Nem a normalidade de antes, nem a novidade de agora, o que devemos verdadeiramente promover é um mundo melhor, em que a dignidade da vida humana, de toda e cada vida humana, seja o critério a partir do qual se conduzam as políticas e se giram as economias.
E é aqui que a releitura do nº 10 do Jornal da Família ( outubro de 1960) me faz pensar. Referindo-se, de novo, ao Movimento «Para um Mundo melhor», o artigo começa assim:
“O Jornal da Família não pode ficar indiferente ao esforço que na Igreja se está a fazer para construir um mundo melhor, não com armas e discursos, mas com amor e obras”
Seria mesmo bom que estas palavras tivessem a tonalidade da profecia, de modo a que os cristãos e as suas comunidades se empenhassem verdadeiramente e a sério na construção de um mundo melhor, ou seja, um mundo novo, marcado pela novidade do evangelho.
E já quase no fim do mesmo artigo podemos ler:
“Que todos sejam um, eis o grande desejo do Senhor expresso na Última Ceia. O Mundo Melhor há-de sempre surgir deste esforço – unir-se cada um quanto puder a Cristo, mas ao Cristo total. Se como crentes, louvarmos e amarmos o senhor, quer na eucaristia, quer no Evangelho, havemos de o aceitar e louvar e respeitar e servir nos nossos irmãos.”

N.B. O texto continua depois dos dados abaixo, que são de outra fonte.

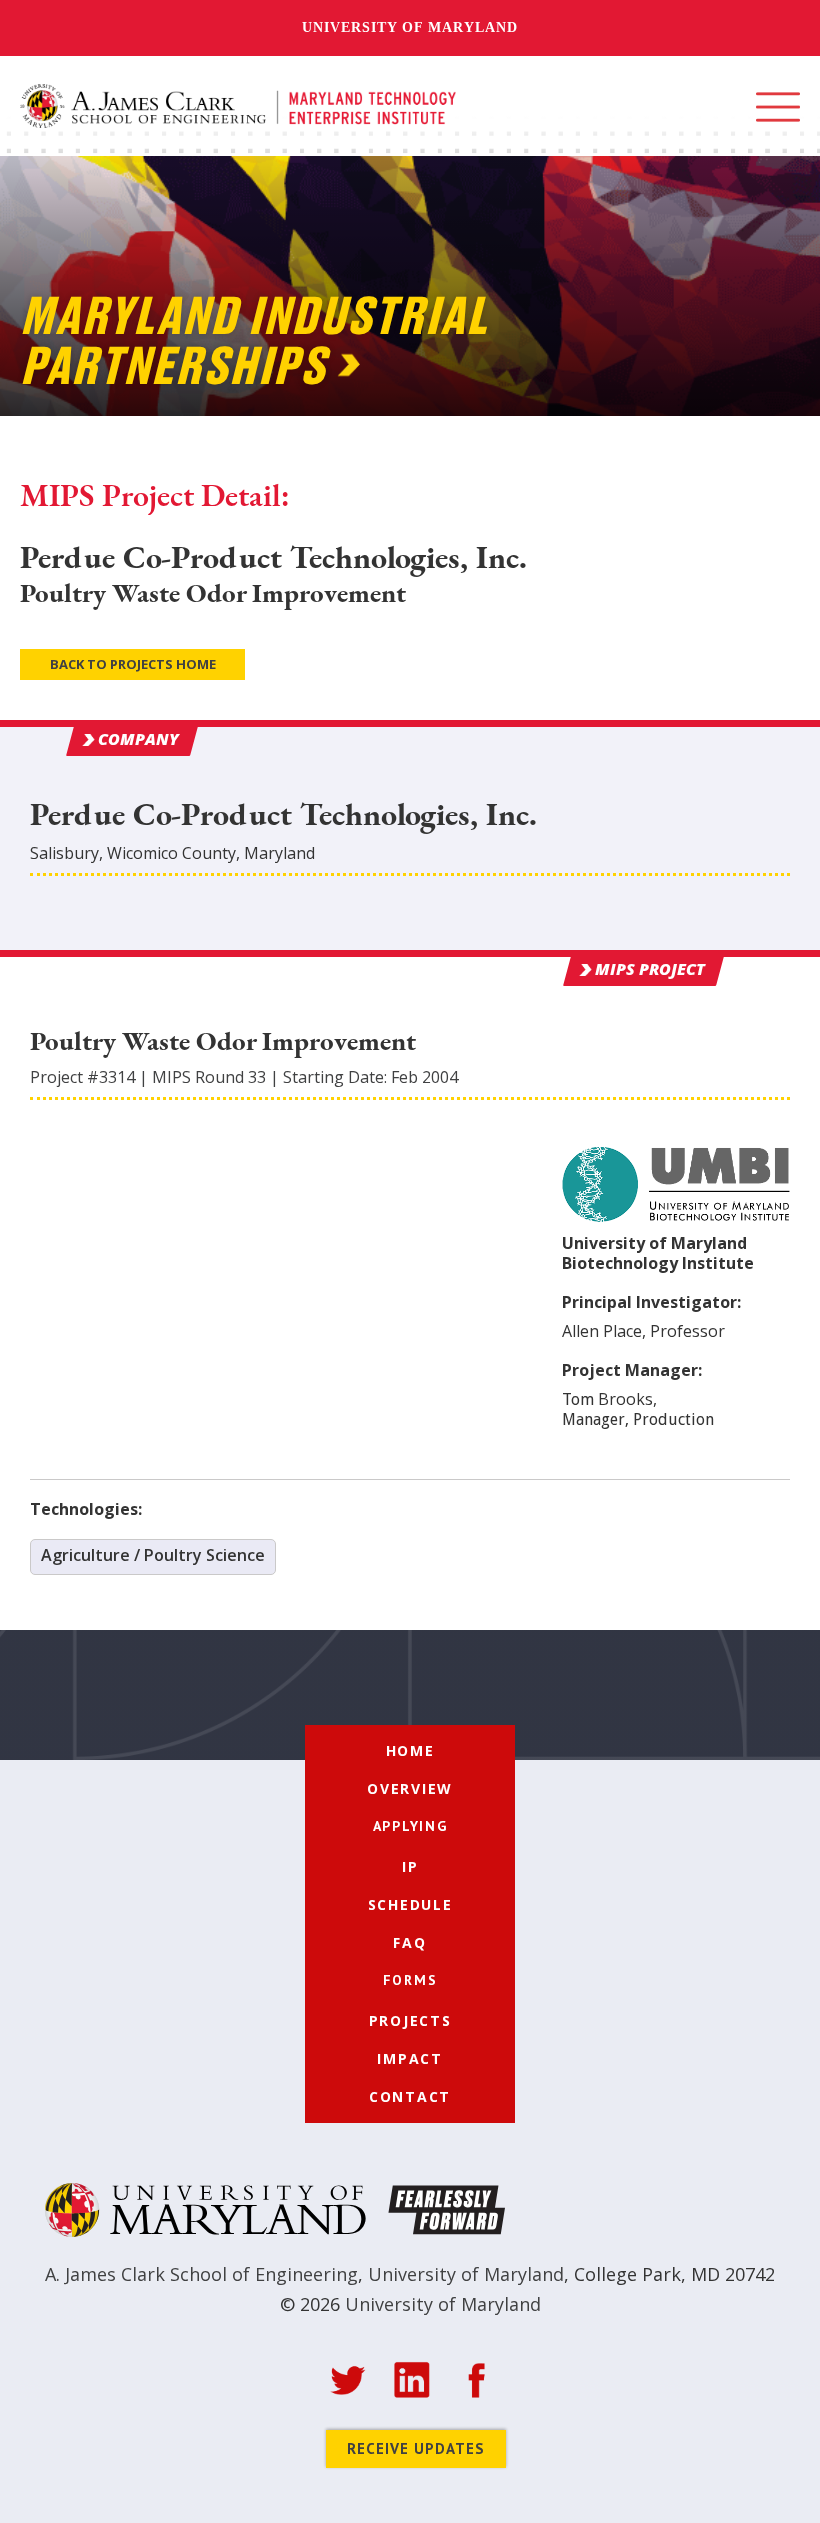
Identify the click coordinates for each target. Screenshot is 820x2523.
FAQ (409, 1942)
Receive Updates (416, 2448)
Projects (410, 2020)
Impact (410, 2058)
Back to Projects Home (133, 664)
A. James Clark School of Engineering (201, 2274)
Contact (410, 2096)
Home (410, 1750)
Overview (410, 1788)
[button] (778, 107)
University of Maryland (410, 27)
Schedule (410, 1904)
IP (410, 1866)
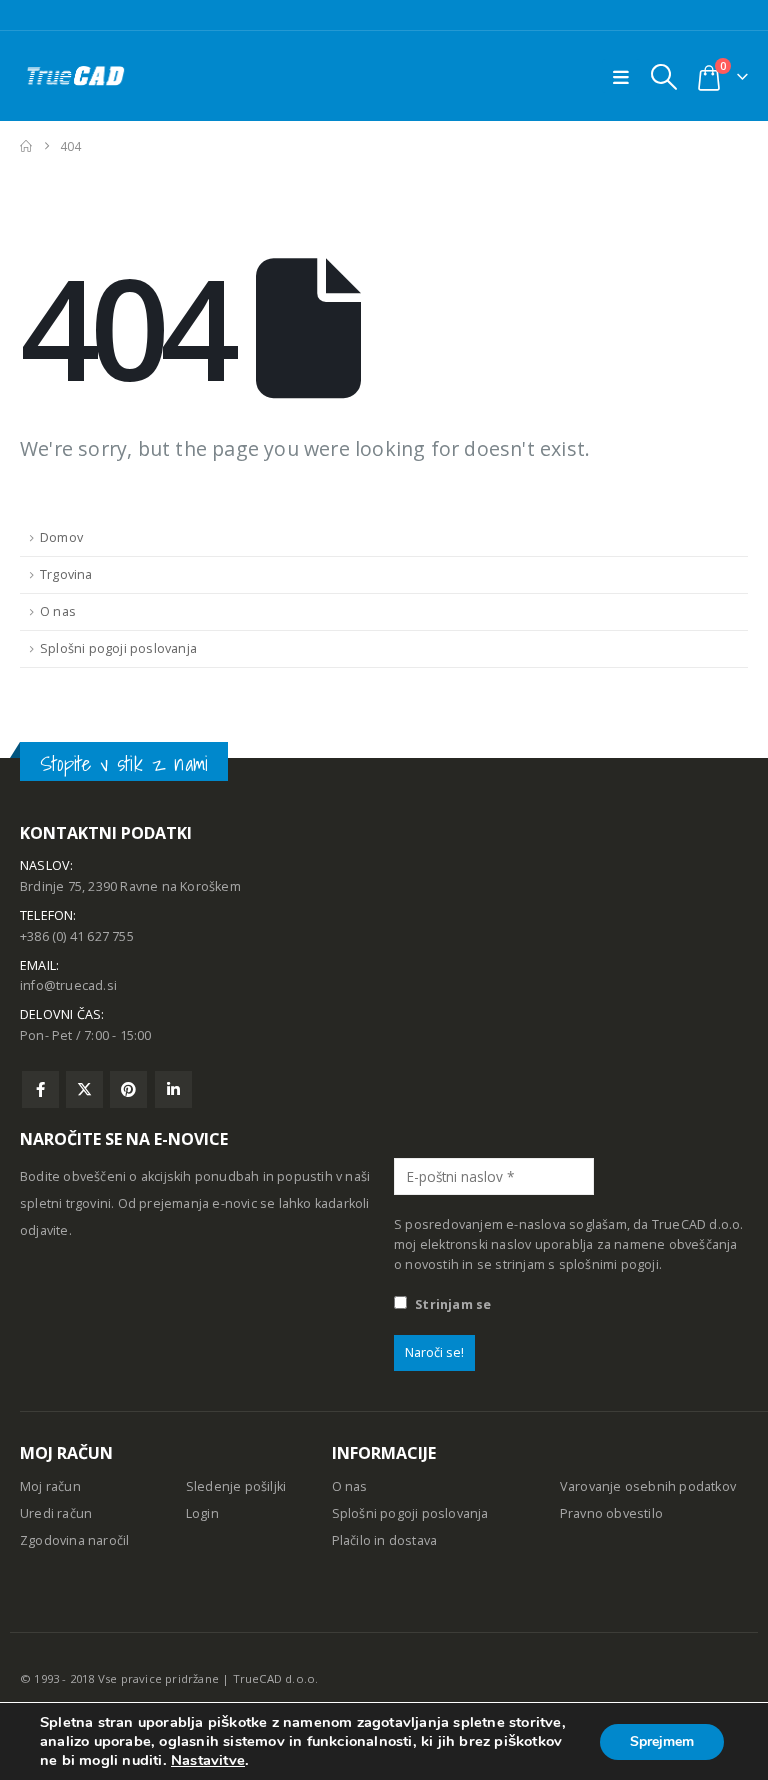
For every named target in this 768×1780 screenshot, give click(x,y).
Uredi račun (56, 1513)
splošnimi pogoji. (610, 1264)
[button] (663, 76)
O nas (58, 611)
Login (202, 1513)
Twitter (84, 1089)
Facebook (40, 1089)
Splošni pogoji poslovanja (118, 648)
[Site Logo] (75, 75)
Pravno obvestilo (611, 1513)
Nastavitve (208, 1760)
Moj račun (50, 1486)
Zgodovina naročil (74, 1540)
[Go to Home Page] (26, 146)
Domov (61, 537)
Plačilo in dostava (385, 1540)
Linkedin (173, 1089)
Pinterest (128, 1089)
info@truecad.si (68, 985)
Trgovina (66, 574)
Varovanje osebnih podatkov (648, 1486)
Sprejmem (662, 1741)
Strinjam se (451, 1304)
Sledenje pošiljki (236, 1486)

Promover colaboração, a unidade, a solidariedade, entre todos os seres humanos, é o caminho que temos de percorrer, não para alcançar a tal nova normalidade, mas para criar um mundo melhor, um mundo novo. Esse terá de continuar a ser hoje e no futuro, tal como o foi há 60 anos atrás, um dos grandes objetivos deste nosso Jornal.